* What the task requires *
Write back each entry precisely as it is given.

——————

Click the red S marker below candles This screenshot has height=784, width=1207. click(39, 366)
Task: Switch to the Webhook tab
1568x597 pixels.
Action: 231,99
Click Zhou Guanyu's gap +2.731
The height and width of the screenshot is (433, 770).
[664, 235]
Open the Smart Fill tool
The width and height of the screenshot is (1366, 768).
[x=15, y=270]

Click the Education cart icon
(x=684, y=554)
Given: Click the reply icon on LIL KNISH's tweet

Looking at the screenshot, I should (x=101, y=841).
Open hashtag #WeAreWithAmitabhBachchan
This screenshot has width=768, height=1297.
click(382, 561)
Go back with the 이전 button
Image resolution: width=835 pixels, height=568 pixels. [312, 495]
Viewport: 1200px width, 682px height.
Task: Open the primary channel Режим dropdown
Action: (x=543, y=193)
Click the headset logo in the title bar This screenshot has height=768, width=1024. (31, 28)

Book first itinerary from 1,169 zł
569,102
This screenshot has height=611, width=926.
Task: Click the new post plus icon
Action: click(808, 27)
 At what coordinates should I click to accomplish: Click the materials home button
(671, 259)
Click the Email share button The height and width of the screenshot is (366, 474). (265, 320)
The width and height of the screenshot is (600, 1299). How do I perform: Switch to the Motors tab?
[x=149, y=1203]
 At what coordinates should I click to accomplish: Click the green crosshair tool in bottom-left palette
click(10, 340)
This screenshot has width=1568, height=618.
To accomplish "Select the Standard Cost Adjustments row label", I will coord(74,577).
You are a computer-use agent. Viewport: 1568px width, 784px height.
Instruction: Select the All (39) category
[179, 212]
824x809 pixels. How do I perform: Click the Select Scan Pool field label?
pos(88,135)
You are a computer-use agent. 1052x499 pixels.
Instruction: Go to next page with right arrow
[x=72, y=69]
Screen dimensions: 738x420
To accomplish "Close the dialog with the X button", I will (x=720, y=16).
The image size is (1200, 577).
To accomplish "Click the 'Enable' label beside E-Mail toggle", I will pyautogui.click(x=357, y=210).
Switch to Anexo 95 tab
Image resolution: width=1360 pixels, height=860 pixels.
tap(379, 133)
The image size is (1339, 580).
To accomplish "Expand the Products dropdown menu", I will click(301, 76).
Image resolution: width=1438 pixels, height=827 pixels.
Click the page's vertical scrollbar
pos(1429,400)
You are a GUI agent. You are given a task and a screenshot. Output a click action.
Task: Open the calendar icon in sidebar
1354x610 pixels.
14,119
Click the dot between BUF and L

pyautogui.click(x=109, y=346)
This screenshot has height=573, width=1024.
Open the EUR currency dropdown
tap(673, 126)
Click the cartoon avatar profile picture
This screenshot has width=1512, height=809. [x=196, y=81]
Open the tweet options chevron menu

——————

* Final answer *
Click the red S marker below candles This screenshot has height=784, width=1207. click(39, 366)
Task: Switch to the Webhook tab
1568x597 pixels.
Action: 231,99
Click Zhou Guanyu's gap +2.731
The height and width of the screenshot is (433, 770).
[664, 235]
Open the Smart Fill tool
The width and height of the screenshot is (1366, 768).
[x=15, y=270]

Click the Education cart icon
(x=684, y=554)
Given: Click the reply icon on LIL KNISH's tweet

Looking at the screenshot, I should (x=101, y=841).
Open hashtag #WeAreWithAmitabhBachchan
This screenshot has width=768, height=1297.
click(382, 561)
Go back with the 이전 button
Image resolution: width=835 pixels, height=568 pixels. [312, 495]
Viewport: 1200px width, 682px height.
Task: Open the primary channel Режим dropdown
Action: (x=543, y=193)
Click the headset logo in the title bar This screenshot has height=768, width=1024. (31, 28)

Book first itinerary from 1,169 zł
569,102
This screenshot has height=611, width=926.
Task: Click the new post plus icon
Action: click(808, 27)
 At what coordinates should I click to accomplish: Click the materials home button
(671, 259)
Click the Email share button The height and width of the screenshot is (366, 474). (265, 320)
The width and height of the screenshot is (600, 1299). How do I perform: Switch to the Motors tab?
[x=149, y=1203]
 At what coordinates should I click to accomplish: Click the green crosshair tool in bottom-left palette
click(10, 340)
This screenshot has width=1568, height=618.
To accomplish "Select the Standard Cost Adjustments row label", I will coord(74,577).
You are a computer-use agent. Viewport: 1568px width, 784px height.
Instruction: Select the All (39) category
[179, 212]
824x809 pixels. How do I perform: Click the Select Scan Pool field label?
pos(88,135)
You are a computer-use agent. 1052x499 pixels.
Instruction: Go to next page with right arrow
[x=72, y=69]
Screen dimensions: 738x420
To accomplish "Close the dialog with the X button", I will (x=720, y=16).
The image size is (1200, 577).
To accomplish "Click the 'Enable' label beside E-Mail toggle", I will pyautogui.click(x=357, y=210).
Switch to Anexo 95 tab
Image resolution: width=1360 pixels, height=860 pixels.
tap(379, 133)
The image size is (1339, 580).
To accomplish "Expand the Products dropdown menu", I will click(301, 76).
Image resolution: width=1438 pixels, height=827 pixels.
Click the page's vertical scrollbar
pos(1429,400)
You are a GUI agent. You are given a task and a screenshot. Output a click action.
Task: Open the calendar icon in sidebar
1354x610 pixels.
14,119
Click the dot between BUF and L

pyautogui.click(x=109, y=346)
This screenshot has height=573, width=1024.
Open the EUR currency dropdown
tap(673, 126)
Click the cartoon avatar profile picture
This screenshot has width=1512, height=809. [x=196, y=81]
Open the tweet options chevron menu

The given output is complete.